The International Energy Agency projects the value of global lithium sales could grow 20-fold between 2020 and 2030, and that is putting huge pressures on the price of many electronic goods, including electric vehicles. Lithium is a critical component of the green energy transition plans of countries like China, the EU and the US. Also known as “the new oil” or “white gold,” the metal is used to make the lithium-ion batteries that power electric vehicles (EVs), smartphones, and wearables.
The global race is now on to secure supplies of the white metal, which for the moment China is winning handily. The Asian giant is already the number one refiner of processed lithium and the number one maker of lithium batteries, according to energy consultancy BloombergNEF.
“It refines 60% of the world’s lithium, controls 77% of global battery cell capacity and 60% of the world’s battery component manufacturing,” notes a recent report by Gavekal Research. “Of 200 battery mega-factories in the pipeline to 2030, 148 are in China.”
China has also been moving into lithium mining in a big way. Despite holding only 5.1 tonnes, or 7 percent, of the world’s proven lithium reserves, China is now the fourth-largest producer. It also boasts the world’s largest lithium miner, Ganfeng Lithium Co, which owns the rights to the world’s largest lithium deposit, in Sonora, Mexico. Gavekal counted six completed or pending deals between Chinese companies and developers of lithium projects in South America, the region of the world with the largest lithium reserves.
Bolivia, Argentina, Chile: The Three Sides of the Lithium Triangle
Bolivia has the largest known reserves in the region (and by extension the planet) with an estimated 21 million tons of the mineral, though it has struggled to find a way of successfully exploiting those reserves. According to the Chilean newspaper El Ciudadano, the country will open its first lithium plant next year, on the edge of the Salar de Uyuni, the world’s largest salt flat. Together with neighbouring Argentina (14.8 million tons) and Chile (8.3 million tons), Bolivia comprises the so-called “lithium triangle” which accounts for a staggering 63% of the planet’s known reserves.
Last week, Ganfeng Lithium announced plans to buy up the Argentinean company Lithea Inc., which has salt lake assets to the west of the city of Salta, in northern Argentina. Lithea’s first phase of production is expected to reach annual capacity of 30,000 tons of lithium carbonate. According to Bloomberg, Argentina has the world’s largest pipeline of lithium projects with an estimated 19 million metric tons of resources yet to be tapped, over which Chinese and US companies have been locked in bidding wars.
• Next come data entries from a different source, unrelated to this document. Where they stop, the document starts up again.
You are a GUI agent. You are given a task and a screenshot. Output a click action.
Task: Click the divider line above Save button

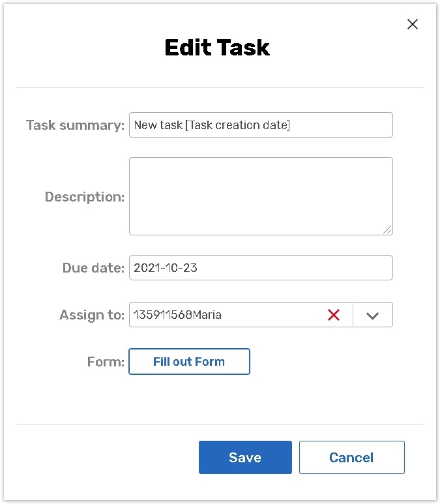tap(220, 425)
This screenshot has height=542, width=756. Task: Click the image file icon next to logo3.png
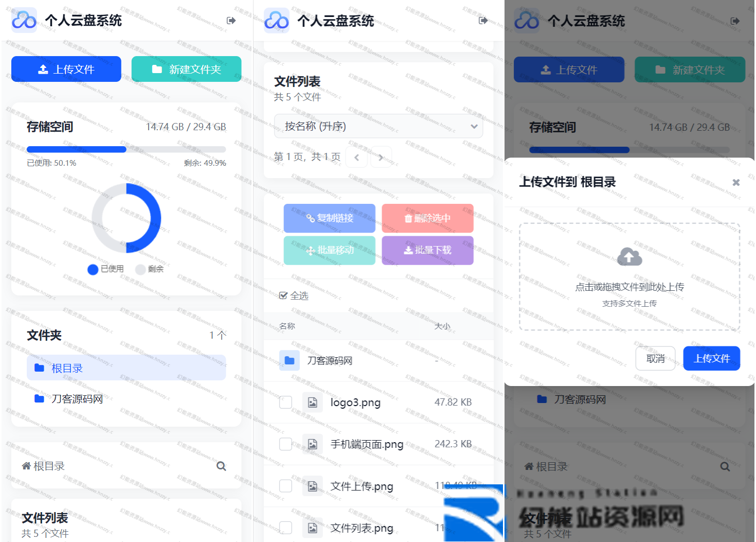312,403
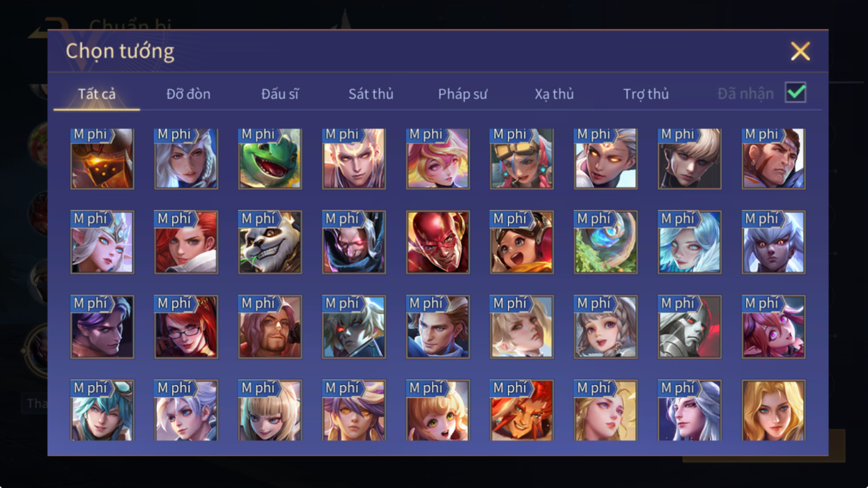Choose the silver robot hero with red eye
This screenshot has height=488, width=868.
coord(690,326)
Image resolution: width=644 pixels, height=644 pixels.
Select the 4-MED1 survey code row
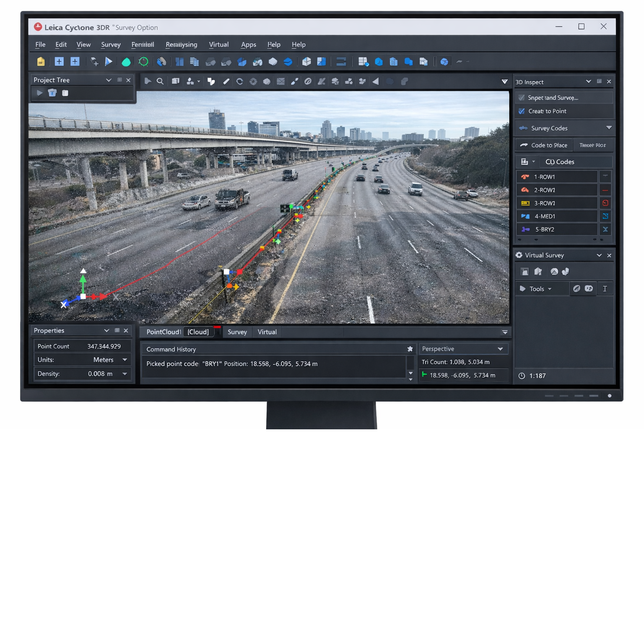(557, 216)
Argentina’s government, with record high debt levels of $370 billion, equivalent to six times the total debt it owes the IMF, needs the money desperately. Like its lithium-rich neighbors, Bolivia and Chile, it wants to make sure it (and hopefully by extension its voters) benefit from the gathering lithium rush. This is part of a broader trend of growing resource nationalism in the region that has global mining companies and their investors extremely concerned, and which I discussed in my February 11 article, “Resource Nationalism on Rise in Latin America, As Fever for ‘White Gold,’ aka Lithium, Grips the World“.
Toward an OPEC of Lithium?
Bolivia was the first country to nationalize its lithium deposits, which it did way back in 2008. In April this year Mexico, with the ninth largest reserves on the planet, did the same though it has not expropriated any mining projects since then. Now there is talk of creating an association of lithium-producing countries that will function in a similar way to the Organization of the Petroleum Exporting Countries (OPEC), whose creation in 1960 wrested much of the control over global oil prices from the so-called “Seven Sisters” grouping of multinational oil companies.
Due to the sheer size of their deposits, Bolivia, Argentina and Chile could in the future set the price of lithium in the international markets, just as OPEC has done for oil. Argentina and Bolivia already signed a partnership agreement in April this year.
Of course, to set up a functional association, the three countries of the lithium triangle will have to overcome certain obstacles, including their markedly different regulatory and ownership models. The exploitation of lithium in Chile lies in private hands whereas in Bolivia it is state-owned and in Argentina provinces have sovereignty over the resources of their territory. There are also important environmental considerations to take into account given the devastating environmental damage and intensive water consumption that comes with lithium production.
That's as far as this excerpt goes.